Le Mexique a sombré dans le chaos suite à l’élimination de Nemesio «El Mencho» Oseguera, leader du puissant Cártel de Jalisco Nueva Generación (CJNG). Cette mort, loin d’apporter la paix, a déclenché une vague de violences sans précédent, forçant la France à lancer un appel à la «plus grande prudence» et au confinement pour ses ressortissants. Un scénario alarmant qui met en lumière l’échec des stratégies antidrogue.

Les conséquences de cette opération militaire, menée avec l’appui des États-Unis, sont désastreuses. Des affrontements armés, des barrages routiers et des véhicules incendiés ont paralysé plusieurs États, dont le Jalisco, menaçant la sécurité de millions de personnes. Les compagnies aériennes nord-américaines ont dû annuler des dizaines de vols, laissant des milliers de voyageurs dans l’incertitude et la détresse. C’est une véritable catastrophe logistique et sécuritaire.

Le Guatemala, craignant une contagion de la violence, a renforcé la surveillance de sa frontière, redoutant des incursions de gangs mexicains. Les cartels de la drogue, loin d’être affaiblis, semblent plus que jamais capables de semer la terreur. Cette situation démontre l’impuissance des autorités face à la criminalité organisée, dont les ramifications s’étendent bien au-delà des frontières.
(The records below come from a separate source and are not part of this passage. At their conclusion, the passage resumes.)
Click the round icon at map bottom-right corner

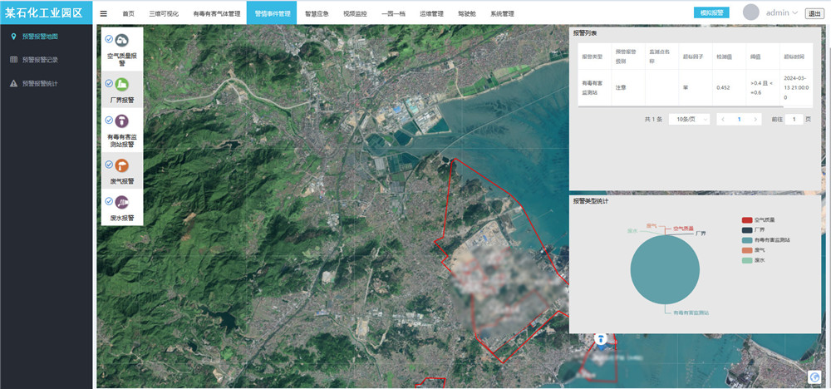pyautogui.click(x=814, y=376)
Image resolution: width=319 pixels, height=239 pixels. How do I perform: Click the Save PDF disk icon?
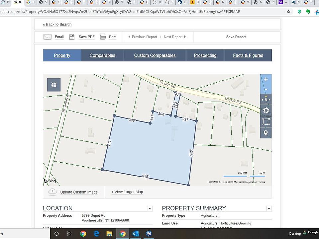[x=72, y=37]
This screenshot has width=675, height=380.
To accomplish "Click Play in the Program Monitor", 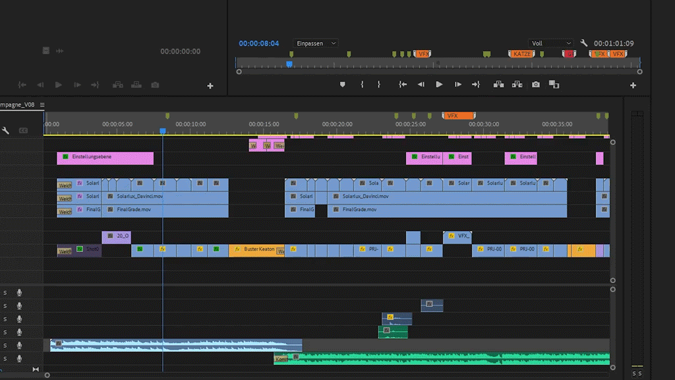I will [x=439, y=84].
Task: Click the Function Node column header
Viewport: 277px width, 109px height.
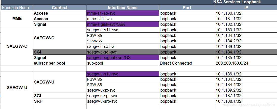Action: point(17,8)
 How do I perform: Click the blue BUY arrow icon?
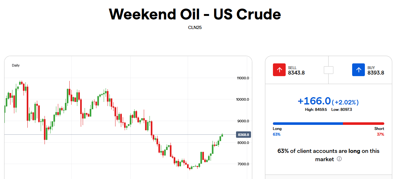(359, 70)
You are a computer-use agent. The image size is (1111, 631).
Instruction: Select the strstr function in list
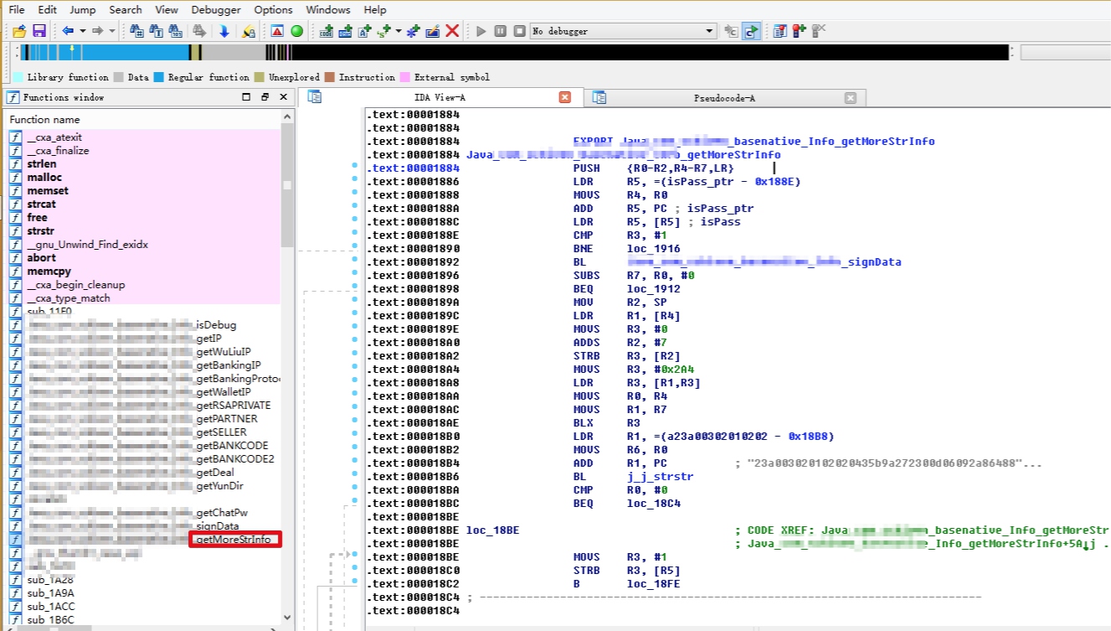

La mort d’«El Mencho», saluée comme une victoire, semble plutôt avoir ouvert une nouvelle ère de troubles. Alors que le Mexique se prépare à accueillir la Coupe du monde de football 2026, l’instabilité grandissante jette une ombre inquiétante sur l’avenir du pays. La prudence est de mise, car la situation ne semble pas prête de s’améliorer, plongeant le Mexique dans une spirale infernale de violence et d’incertitude.